What we do know is that Wal-Mart plans to ask all of its suppliers 15 questions about sustainable practices. Among them are questions about corporate greenhouse gas emissions, waste reduction targets, and water use. Top tier U.S. suppliers will be required to answer the questions by October 1, with international suppliers given a bit more leeway.
So what will happen to these questions? That’s still up in the air, but Matt Kistler, Wal-Mart’s senior vice president for sustainability, hinted that the Index could be used to choose suppliers. “It will be a way of making a final decision beyond cost,” he said. On the consumer side, so-called “nutrition labels” for sustainability won’t be available for at least five years.

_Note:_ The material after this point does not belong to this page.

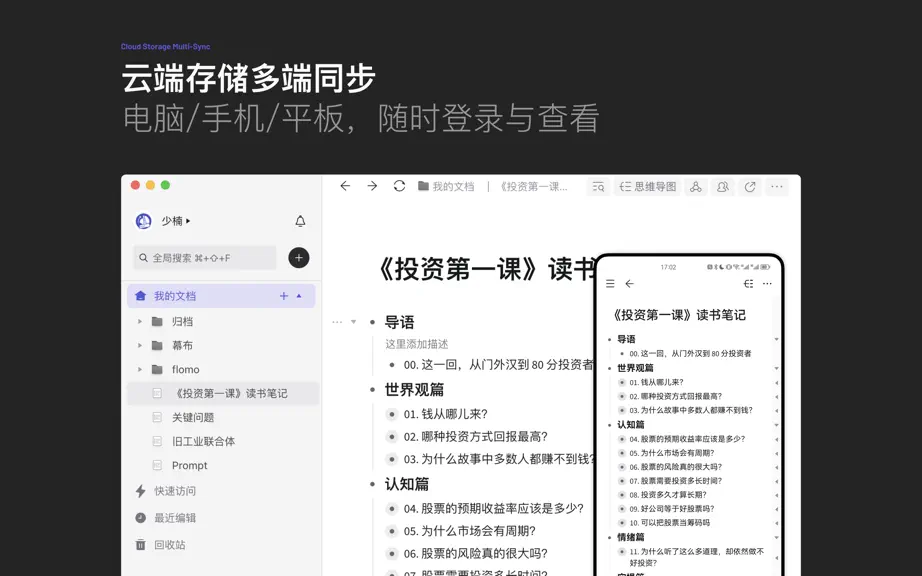Open the collaborators icon in toolbar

Wal-Mart won’t say if it plans on offering a rating system for sustainability-hunting shoppers, but the big box retailer is working on some sort of simple tool to help customers sift through supplier information.
Wal-Mart isn’t working on the Index of its over 100,000 suppliers alone, natch. The company is establishing a consortium of universities, NGOs, suppliers, retailers, and government agencies to help develop a lifecycle database of its products. While Wal-Mart is providing the initial funding for the Sustainability Index Consortium, it ultimately plans to hand it off to a third party group–probably an NGO.
The massive Sustainability Index sounds like something cooked up in some idealistic college student’s dorm room at 2 a.m., and at this point, no one is too sure if it will pan out as planned. But who knows–maybe Wal-Mart will actually lead the sustainable product revolution.